Keskin gözleri beni delip geçiyordu.
Hemen ayağa kalktım ve karşımdaki adamın yüzüne şaşkınca bakmaya devam ettim.
Biraz kendime geldikten sonra etrafa bir ses katarak konuşmaya başladım.
"Oh! Pardon. Özür dilerim."
Bana iğneleyici bakışlar atan bu erkeğin kötü niyetli biri olabileceğini düşündükçe soğuk terler döküyordum.
Beni gözleriyle imalı bir şekilde süzdükten sonra konuşmaya tenezzül edebildi beyfendi.
"Bu saatte burada ne işin var?
Buralarda gezinmemelisin. Kimden kaçıyorsun?"
Tabiki biliyorum. Bu gecenin üçünde her tarafı sarhoş kaynayan bu sokakta dolaşmam gerektiğini.
Ama param yok ve yolumu bulamıyorum.
Ne yapmamı bekliyorsun?
Bunu sana açıklayamıyacağım.
"Biliyorum. Önümden çekilirseniz gideceğim."
Of lanet olsun nereye gidebilirdim ki.
"Atla bırakırım seni bu sokaklarda tek başına dolaşman doğru olmaz."
Yanından dolanıp tam gidecektim ki biri kolumdan sertçe tutup çekti. Gözlerim ona doğru kaydığında yüzümde anlayamadıģım bir tebessüm hakim oldu.
"Sanırım dediğimi duymadın."

"Evet duymadım."

"Ya da duydun da umursamadın."

"Ya daa duymak istediğimi duydum. Duymak istemediğimi duymamazlıktan gelen biri olabilirim."

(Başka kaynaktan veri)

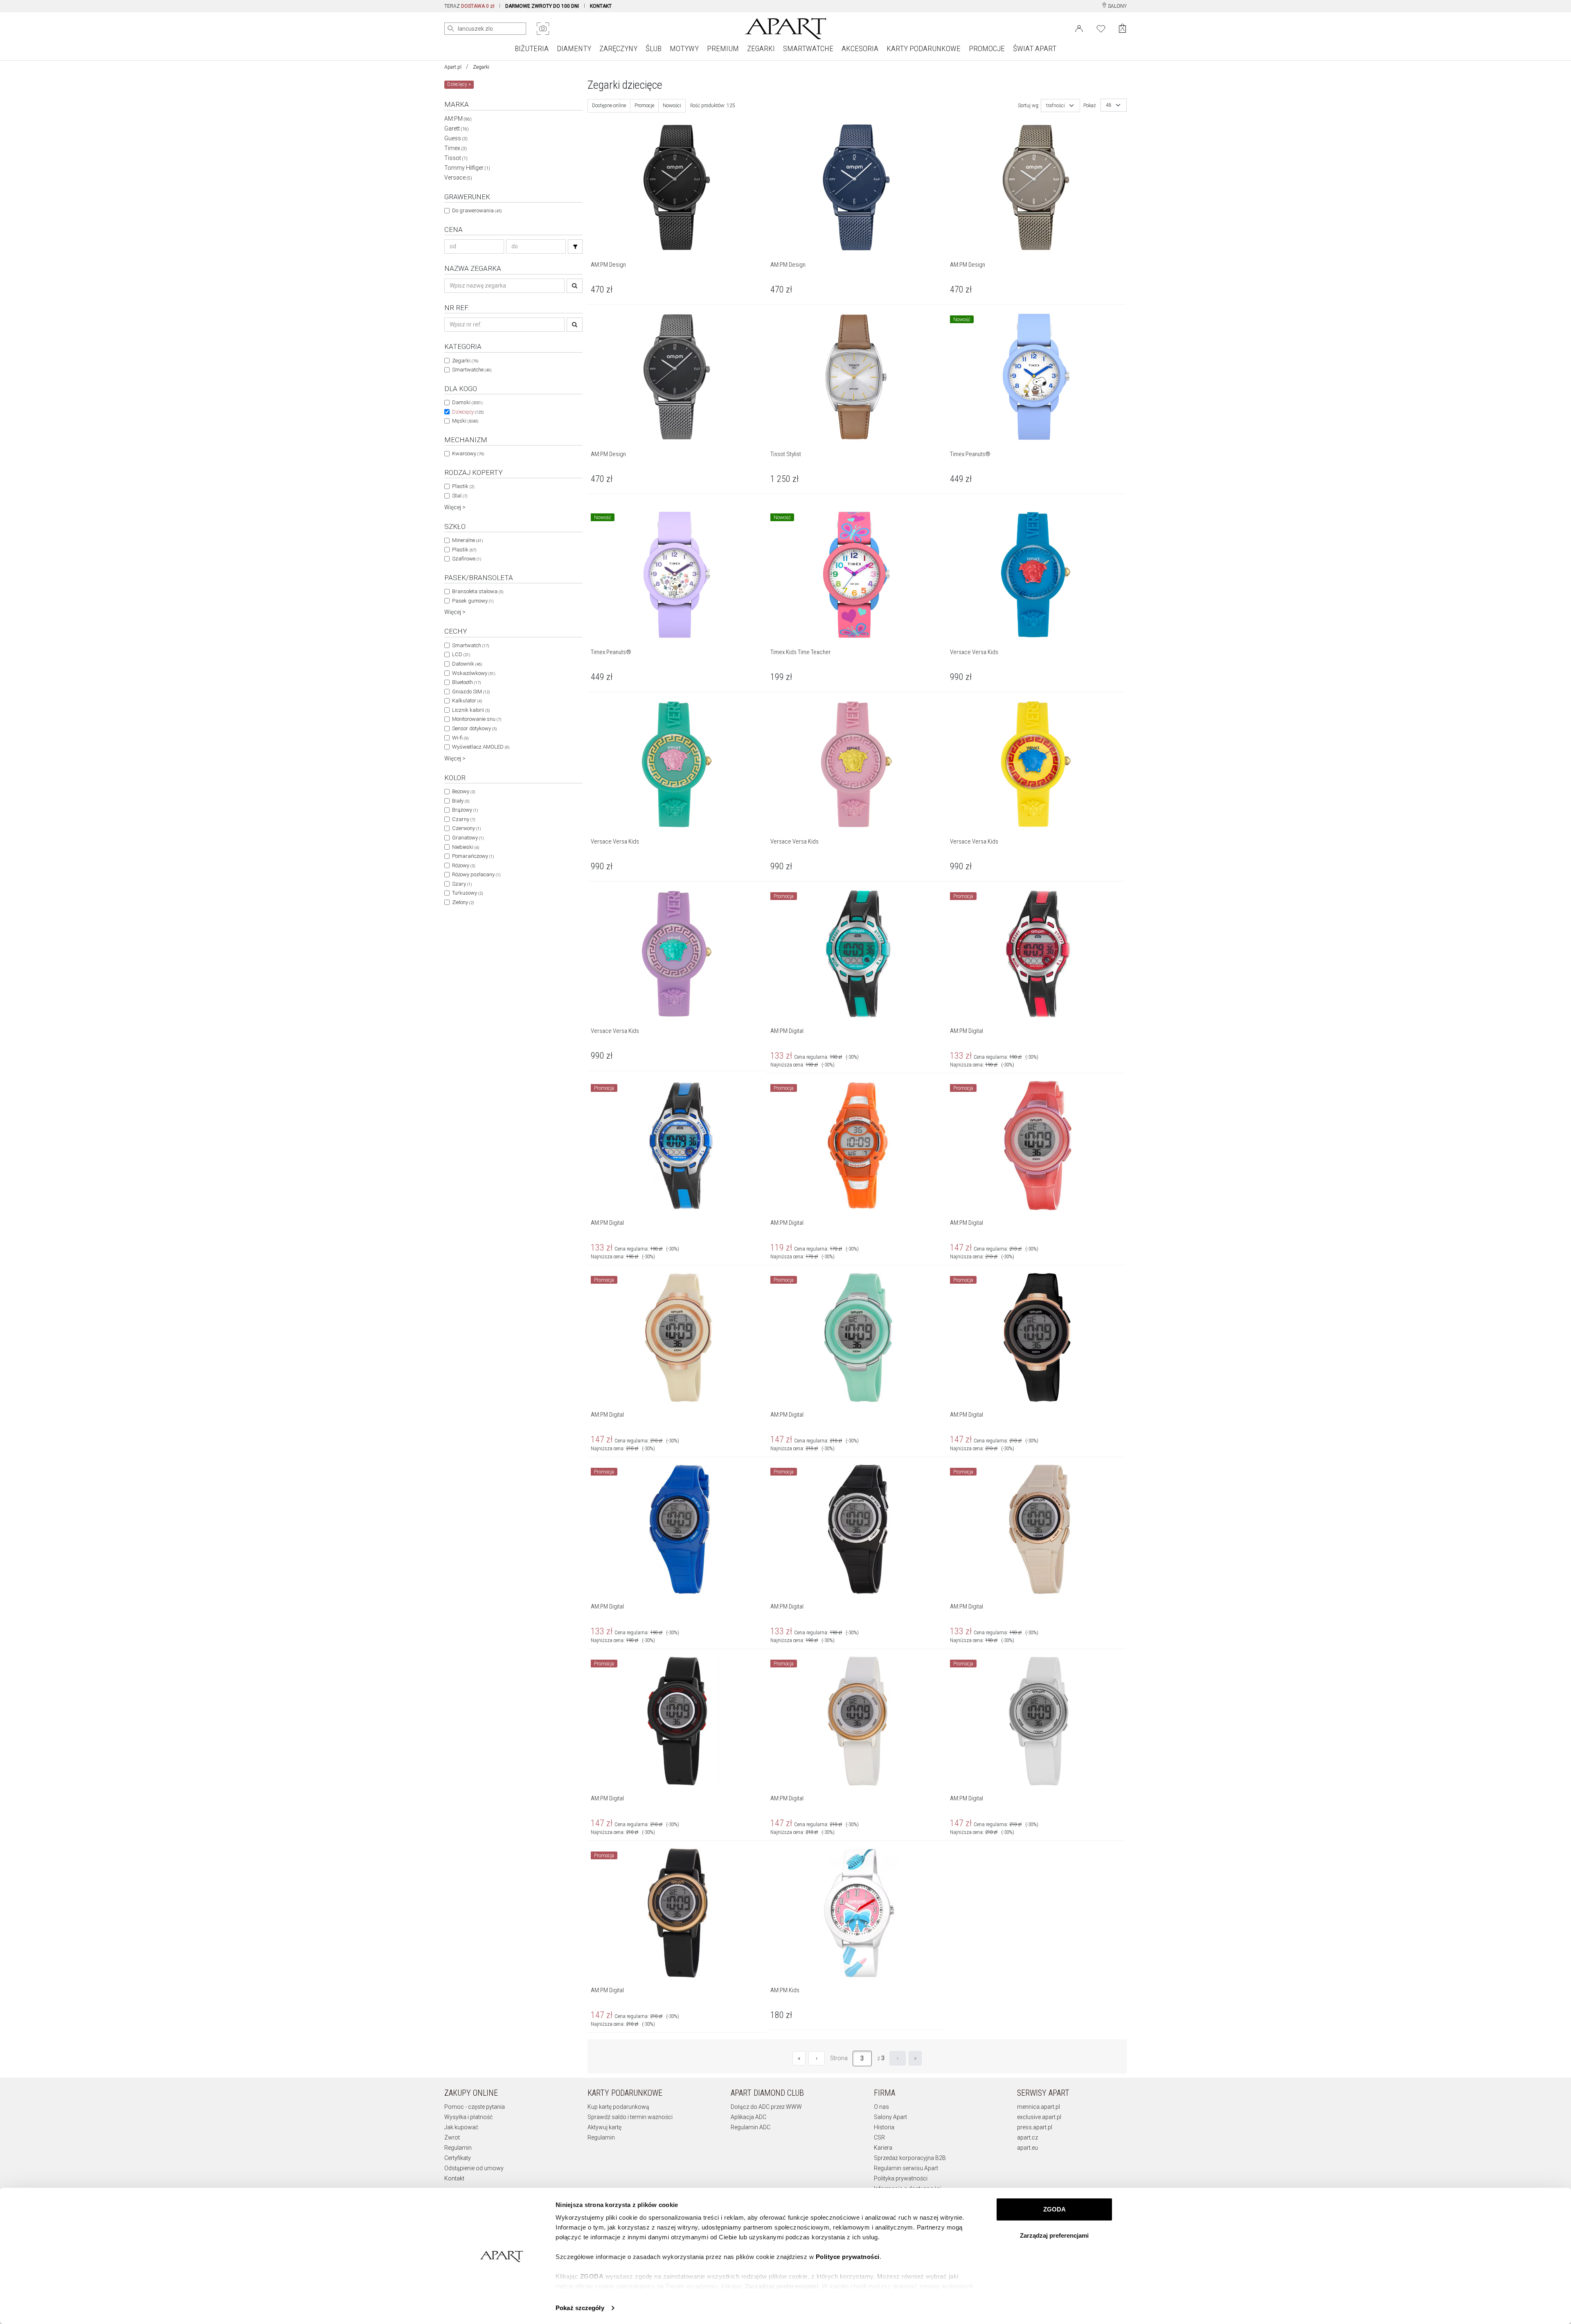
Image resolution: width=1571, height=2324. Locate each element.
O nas (881, 2107)
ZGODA (1054, 2209)
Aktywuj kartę (604, 2127)
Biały (460, 801)
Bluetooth (466, 682)
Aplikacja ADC (748, 2117)
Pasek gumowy (472, 601)
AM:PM (458, 118)
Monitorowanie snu (476, 719)
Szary (462, 884)
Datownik (467, 664)
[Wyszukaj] (451, 28)
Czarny (463, 819)
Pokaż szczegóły (580, 2307)
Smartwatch (470, 645)
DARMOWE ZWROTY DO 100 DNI (542, 6)
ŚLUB (654, 48)
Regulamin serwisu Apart (906, 2168)
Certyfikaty (457, 2158)
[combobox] (1060, 105)
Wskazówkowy (473, 673)
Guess (456, 138)
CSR (879, 2137)
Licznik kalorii (471, 710)
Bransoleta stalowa (477, 591)
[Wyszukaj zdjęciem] (543, 28)
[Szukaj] (575, 246)
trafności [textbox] (1055, 105)
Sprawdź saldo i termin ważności (630, 2117)
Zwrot (452, 2137)
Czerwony (466, 828)
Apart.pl (452, 67)
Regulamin (458, 2147)
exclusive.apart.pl (1039, 2117)
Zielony (463, 902)
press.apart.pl (1034, 2127)
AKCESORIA (860, 48)
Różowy (463, 865)
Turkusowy (467, 893)
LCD (461, 654)
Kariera (883, 2147)
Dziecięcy (468, 412)
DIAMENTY (574, 48)
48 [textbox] (1109, 105)
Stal (459, 496)
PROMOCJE (987, 48)
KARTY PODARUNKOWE (924, 48)
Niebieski (465, 847)
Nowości (672, 105)
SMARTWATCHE (808, 48)
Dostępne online (609, 105)
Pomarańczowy (473, 856)
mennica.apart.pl (1038, 2107)
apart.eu (1027, 2147)
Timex (455, 148)
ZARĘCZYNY (618, 48)
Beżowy (463, 791)
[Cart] (1122, 28)
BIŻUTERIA (532, 48)
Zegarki (481, 67)
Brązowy (465, 810)
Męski (465, 421)
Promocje (644, 105)
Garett (456, 128)
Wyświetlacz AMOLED (480, 747)
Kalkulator (467, 700)
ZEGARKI (761, 48)
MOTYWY (684, 48)
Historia (884, 2127)
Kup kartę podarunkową (618, 2107)
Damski (467, 402)
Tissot (456, 158)
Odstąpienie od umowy (474, 2168)
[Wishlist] (1100, 28)
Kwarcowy (468, 453)
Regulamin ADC (750, 2127)
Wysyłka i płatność (468, 2117)
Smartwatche (471, 370)
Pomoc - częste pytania (474, 2107)
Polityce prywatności (848, 2256)
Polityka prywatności (900, 2178)
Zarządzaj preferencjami (1054, 2235)
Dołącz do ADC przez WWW (766, 2107)
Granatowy (468, 838)
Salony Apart (890, 2117)
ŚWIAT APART (1034, 48)
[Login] (1079, 28)
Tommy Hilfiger (467, 167)
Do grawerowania (477, 210)
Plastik (463, 486)
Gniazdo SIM (471, 691)
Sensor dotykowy (474, 728)
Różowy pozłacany (476, 874)
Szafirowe (466, 559)
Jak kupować (461, 2127)
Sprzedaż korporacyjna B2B (910, 2158)
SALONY (1117, 6)
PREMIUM (723, 48)
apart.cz (1027, 2137)
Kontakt (454, 2178)
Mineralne (467, 540)
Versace (458, 177)
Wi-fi (460, 738)
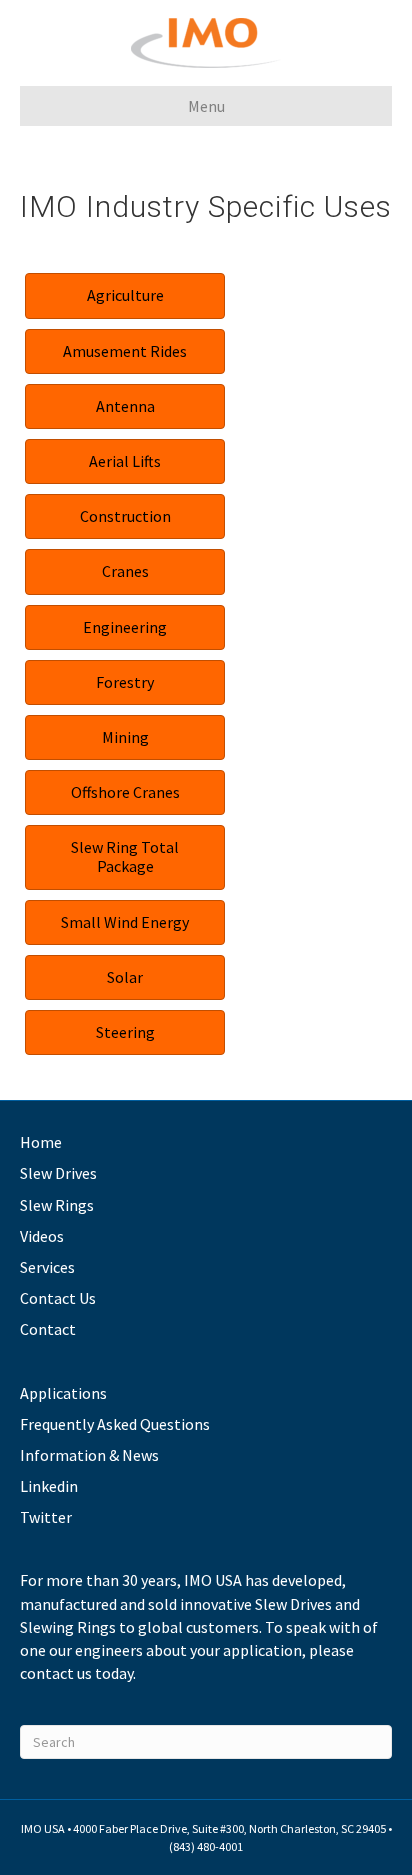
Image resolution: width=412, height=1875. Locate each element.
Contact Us (58, 1298)
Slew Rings (57, 1205)
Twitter (46, 1517)
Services (47, 1267)
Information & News (89, 1455)
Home (41, 1142)
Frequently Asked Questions (115, 1424)
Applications (63, 1393)
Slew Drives (58, 1173)
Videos (42, 1236)
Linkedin (49, 1486)
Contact (48, 1329)
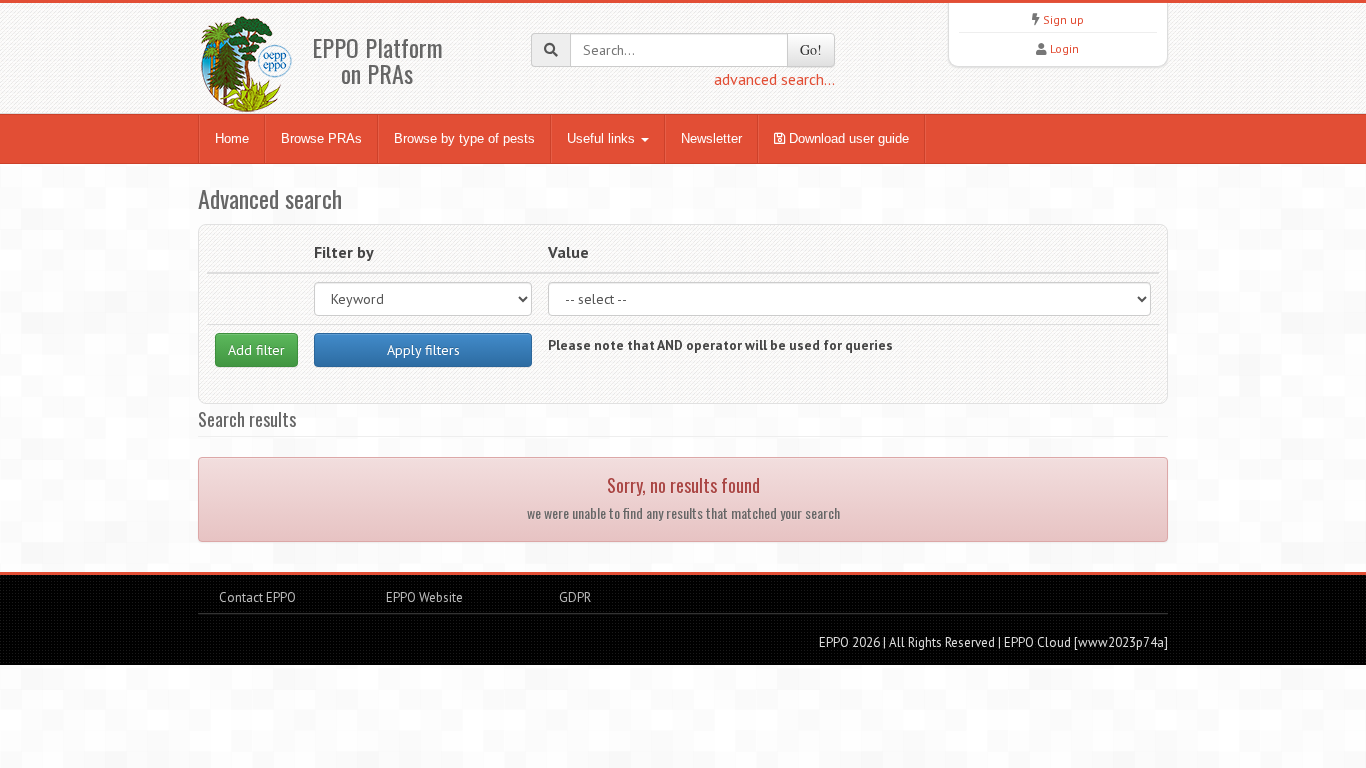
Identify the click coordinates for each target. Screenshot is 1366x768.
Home (232, 138)
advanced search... (774, 79)
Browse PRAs (321, 138)
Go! (811, 49)
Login (1064, 48)
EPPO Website (424, 597)
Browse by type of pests (464, 138)
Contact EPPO (257, 597)
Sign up (1063, 19)
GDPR (573, 597)
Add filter (256, 350)
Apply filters (423, 350)
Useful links (603, 138)
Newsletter (711, 138)
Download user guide (847, 138)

Kolumu silktim ve elinden kurtuldum.
Etrafı uzaktan gelen bir arabanın far ışıkları kapladı.
Karanlık sokak aydınlandı.
Köşede sarhoş bir grup biraz ilerdede lüks bir bar gözüme çarptı.
"Ahh! Aptal mısın kolum acıdı."
Kendimi nasıl olduğunu anlamadan arabanın ön koltuğunda buldum.

"Sana söyledim düzgünce atla arabaya diye dinlemedin."

Şimdi nereye gideceğim ben?
Bana iyilik yaptığını mı sanıyorsun.
İşime burnunu sokmazsan emin ol daha çok iyi olur.

"Ya mal mısın bırak ben giderim."

"Hadi evin nerde söylesene bırakayım. Hem bu kadar nazlanmana gerek yok seni yemem merak etme."

"Belli olmaz. Leş gibi alkol kokuyorsun sen mi süreceksin arabayı bu halle?
Bırak ya ben giderim."

Etrafı yoğun bir viski kokusu kaplamıştı.
"Ben süreceğim. Hem çok fazla içmedik altı bardak falan öyle o da kafa dağıtmak için."
Yüzündeki can sıkıcı sırıtış beni rahatsız ediyordu.
Dişlerimi sıktım.
"Off !!!"

"Artık tanışalım mı?
Ben Ege.
Ege Arıkan."
Bana doğru uzattığı eline büyük bir hınçla bakarken.
Kafamı yüzüne doğru çevirdiğimde
Gözlerindeki parıldayış ve tatlı sırıtışıyla gözgöze geldim.
Elimi ona doğru uzattım.
"Adım Sezin. Sezin Tanrıverdi."

"Memnun oldum Sezin."

"Her neyse işte."

"Sezin evin nerde nerede oturuyorsun?"
İnan bu sorunun cevabını ben de bilmiyordum. Ne diyeceğimi şaşırmış bir şekilde ona bakıyordum.
"İstersen evine gitmeden önce bir şeyler yapabiliriz. Bir sakıncası yoksa."
Benim beklediğim soruda buydu zaten.
"Olabilir." dedim. Keskin bir sırıtışla.
Ne yapacağımı bilmiyordum ama en azından biraz düşünme fırsatım olacaktı.